One HR lead said, “Job hopping used to be the No. 1 red flag, but now that’s not the case. If they cut everyone who was job hopping, we wouldn’t hire anyone.” Another manager described a younger employee refusing to follow an older lead. “Management hesitated to step in, so the tension grew. The job got done but the attitude was unresolved.”

Without policies to address these divides, frustration grows. As one IT manager said, “They just don't work together on every level. And there’s no easy fix.” And while some companies try to foster collaboration, many still lack the tools to do so effectively.

Leaders need to acknowledge and get ahead of this tension – instead of ignoring the generational divide, design for it by adopting clear, practical policies that address core points of friction head-on.
6. The Current System Isn’t Built for Working in New Ways
Employees want to grow, experiment, and embrace new tools like AI. Employers say they value this – with 85% of employers saying it’s very or extremely valuable to help employees learn, grow, and experiment.

But the reality often falls short, as opportunities to learn and develop within organizations feel increasingly limited. One marketing employee said, “The jobs I’ve loved the most are the ones where I feel like I’m always growing… I have no time right now to do that and it sucks.”

It’s not necessarily a managerial decision to limit growth… but a byproduct of a system with limitations. Darren Murph points out that corporate systems are designed for a 9-to-5 world. This excludes talent with different needs—parents, retirees, portfolio workers. “A smart company would build a system that enables them to come in,” he said.

This is particularly apparent in adopting AI, where employees report haphazard approaches from leadership. “they’re asking us how to use AI. But we’re siloed… and in meetings all the time. How can we have time to figure it out?” one employee told us. “There was no vision.”
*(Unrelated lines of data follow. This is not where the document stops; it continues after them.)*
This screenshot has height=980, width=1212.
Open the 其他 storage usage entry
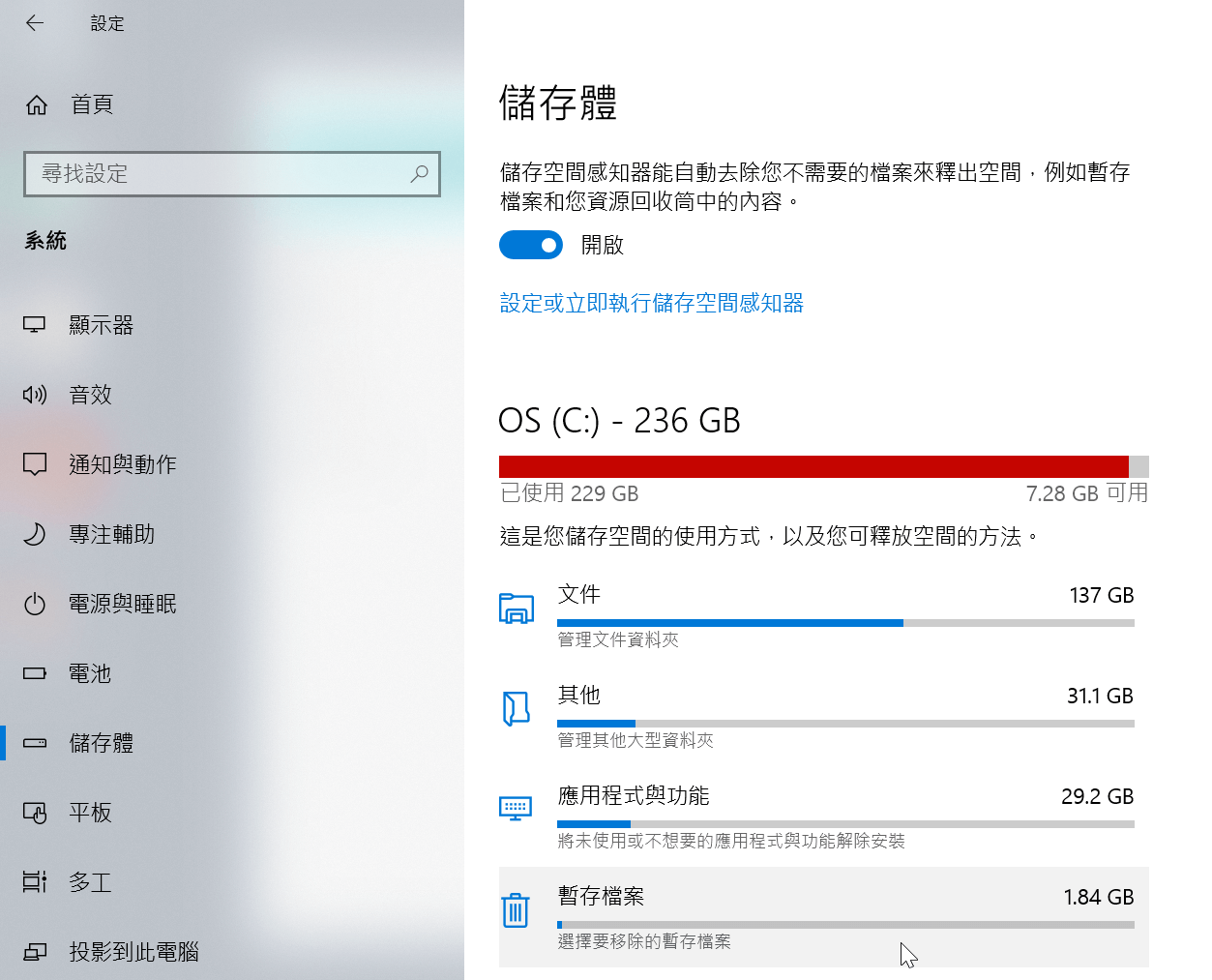coord(824,716)
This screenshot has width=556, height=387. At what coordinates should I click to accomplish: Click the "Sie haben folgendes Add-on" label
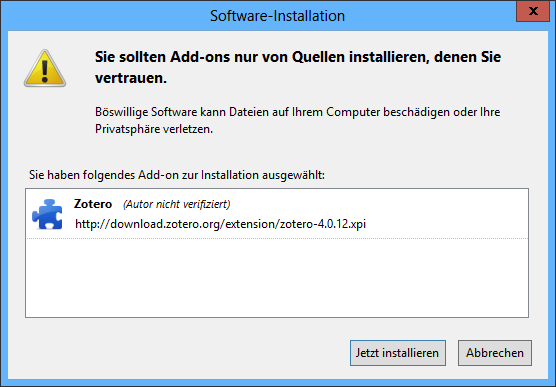tap(177, 175)
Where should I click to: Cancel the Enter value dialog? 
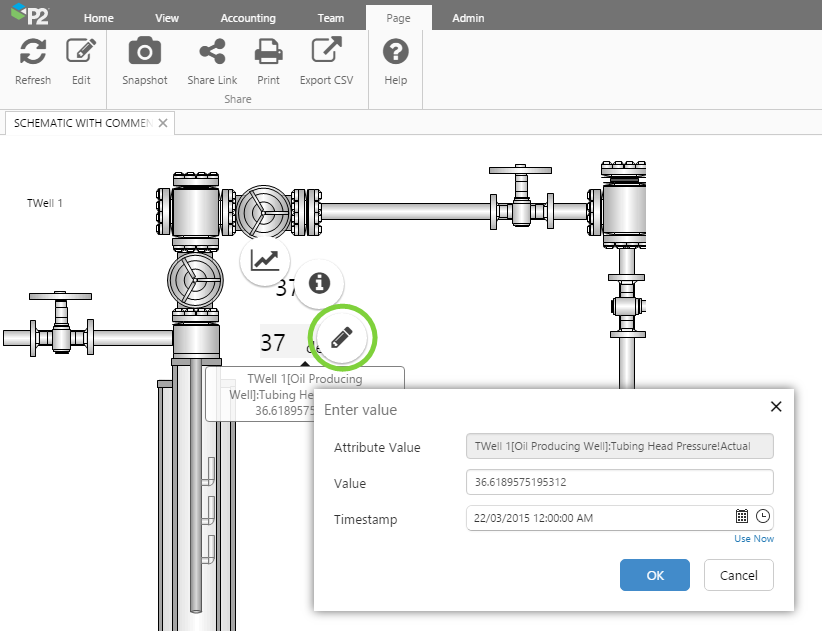tap(739, 575)

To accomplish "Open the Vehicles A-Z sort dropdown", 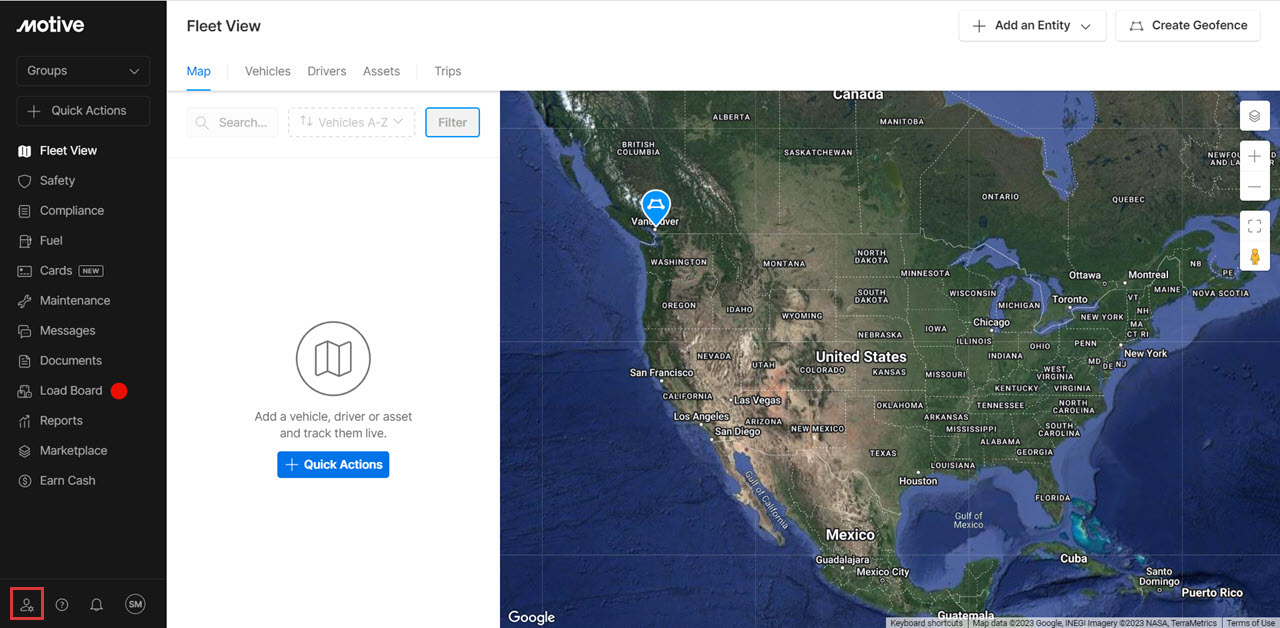I will click(x=351, y=122).
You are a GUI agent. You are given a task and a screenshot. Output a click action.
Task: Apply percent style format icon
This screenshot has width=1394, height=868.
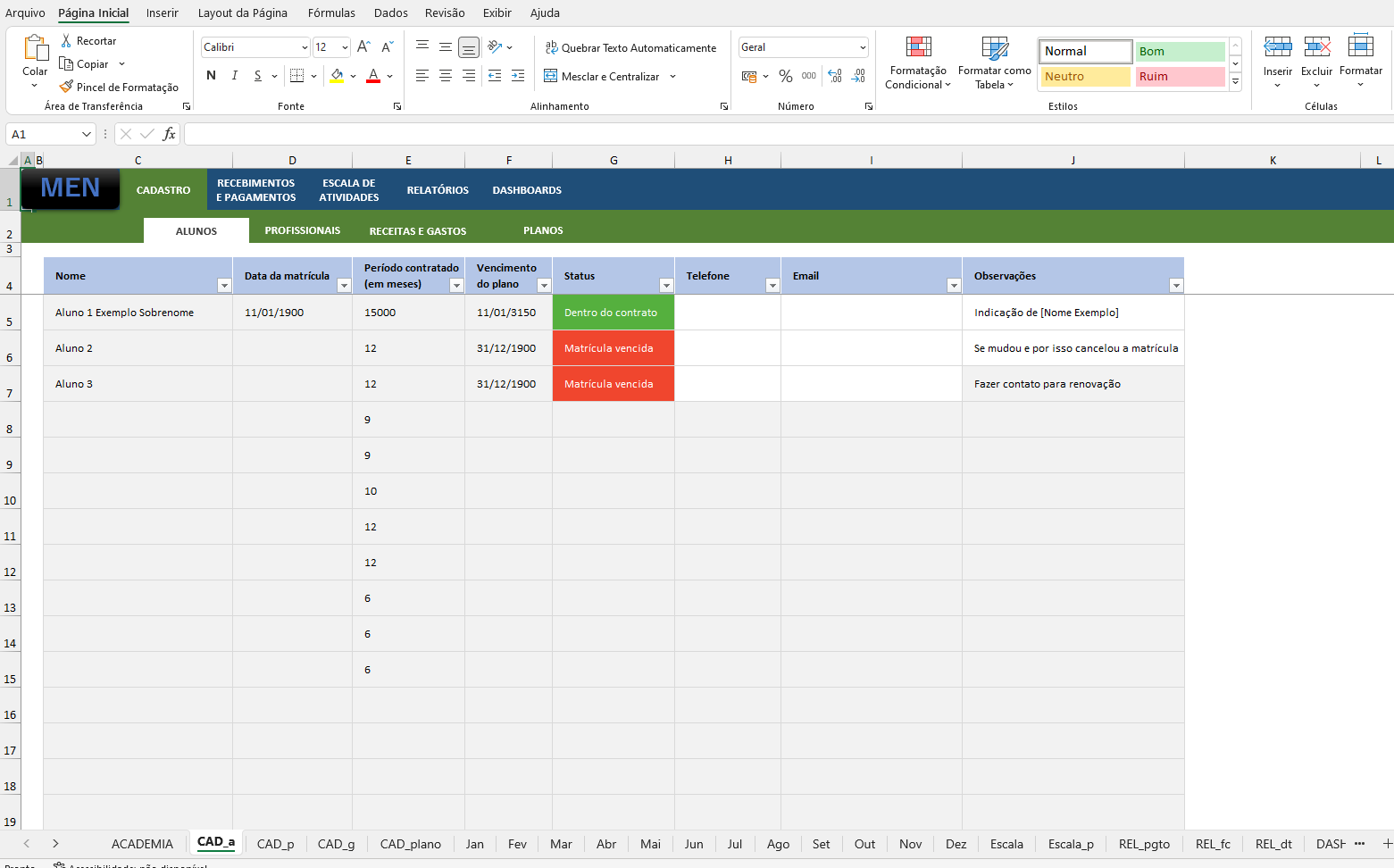click(x=785, y=77)
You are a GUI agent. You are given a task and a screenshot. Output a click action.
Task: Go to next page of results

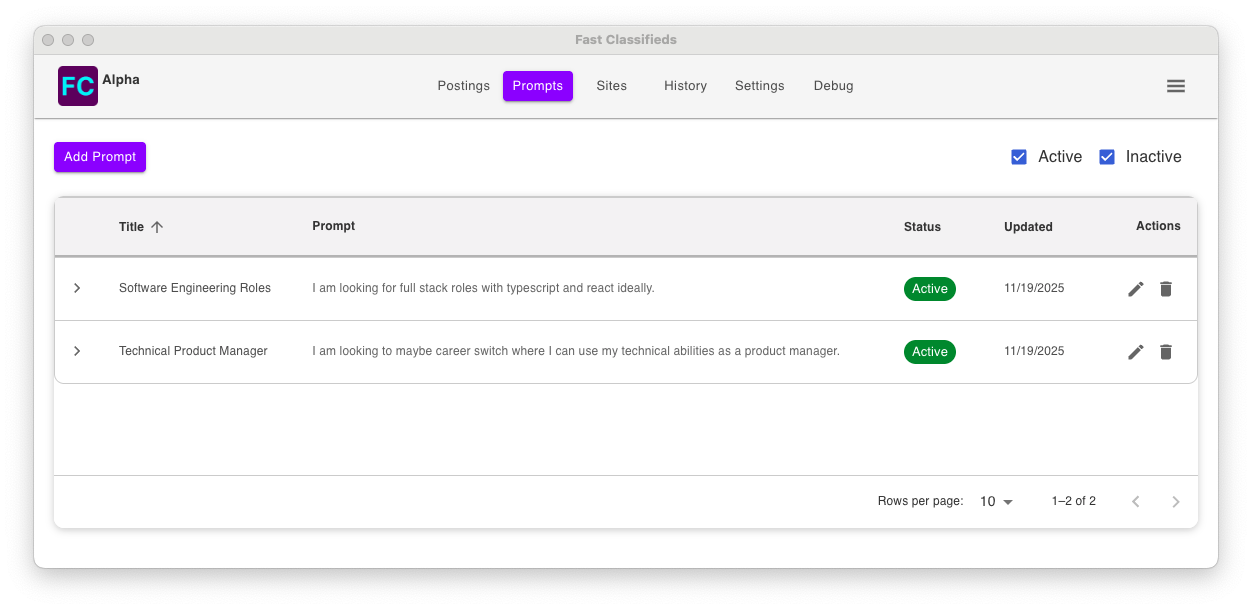1176,502
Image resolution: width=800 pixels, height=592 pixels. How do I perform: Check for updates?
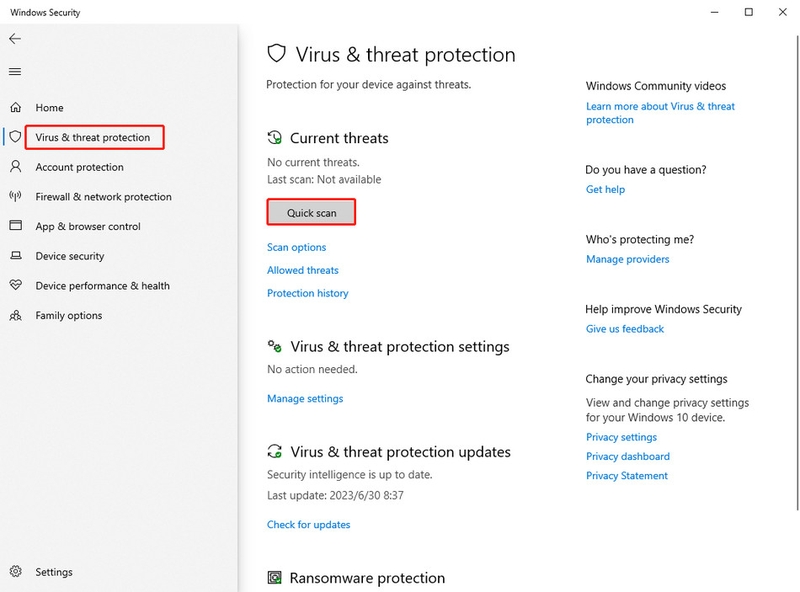pyautogui.click(x=309, y=525)
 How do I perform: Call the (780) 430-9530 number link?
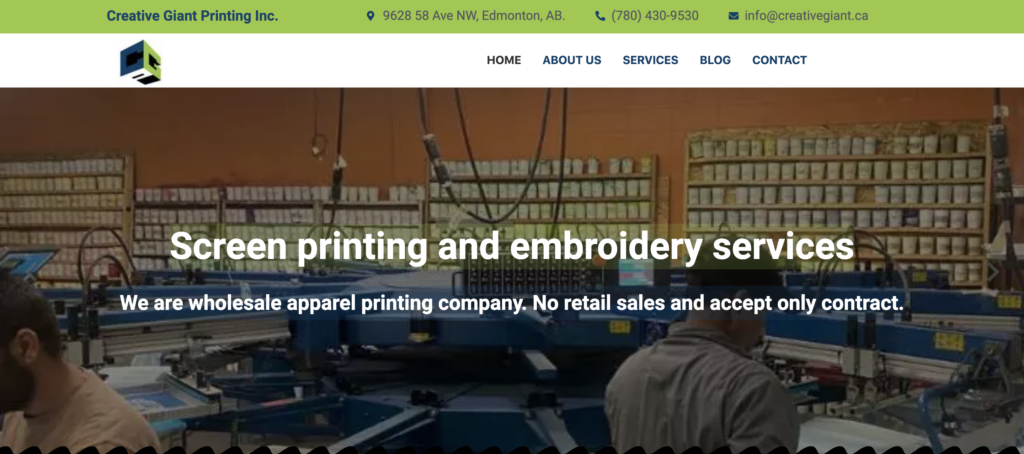coord(655,16)
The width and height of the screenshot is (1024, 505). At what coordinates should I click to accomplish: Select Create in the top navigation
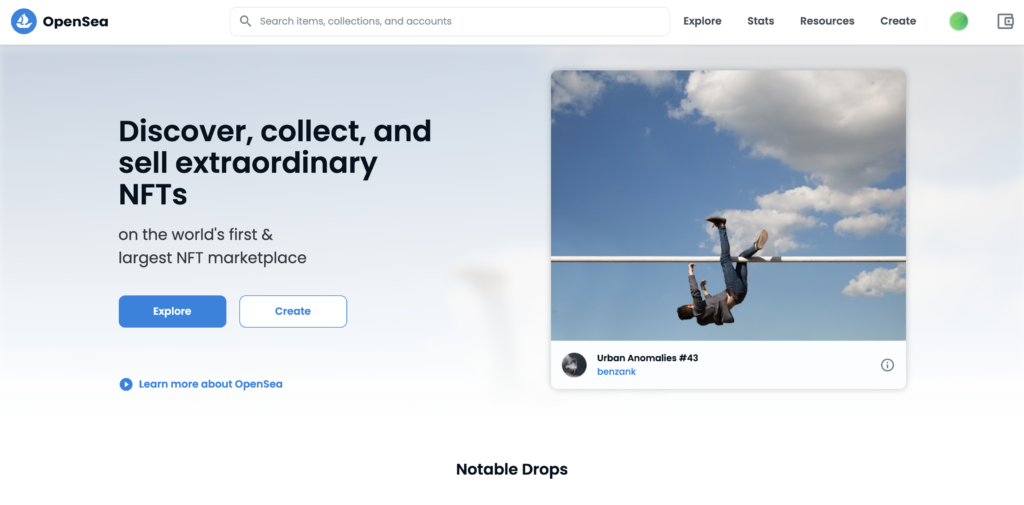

In fact, across our research only 7% of employees are satisfied with how their company is implementing AI.  

Without vision, support, and structure, new ways of working just remain ideas. And employees are left siloed, overwhelmed, and stuck. Truly facilitating growth requires creating space and allocating resources for people to build new skills, try new tracks, and grow in non-linear ways, whether they’re full time, contract, or somewhere between.
Thawing the Freeze
These tensions, and how leaders respond to them, will dictate employee experience in 2026. Leaders who confront these tensions head-on – with empathy, vision, and action – can rebuild trust, reignite engagement, and reshape the employee experience.

Our full Cold Work Study 2025 is now available. Over the next several weeks, we’ll investigate each tension, offering strategies and solutions for leaders ready to thaw the freeze.

Read the full report. Start the conversation. And let’s build a better future of work, together.
Matthew dietly
Employee Experience Lead

Let's build a better future of work, together.

Thaw the freeze.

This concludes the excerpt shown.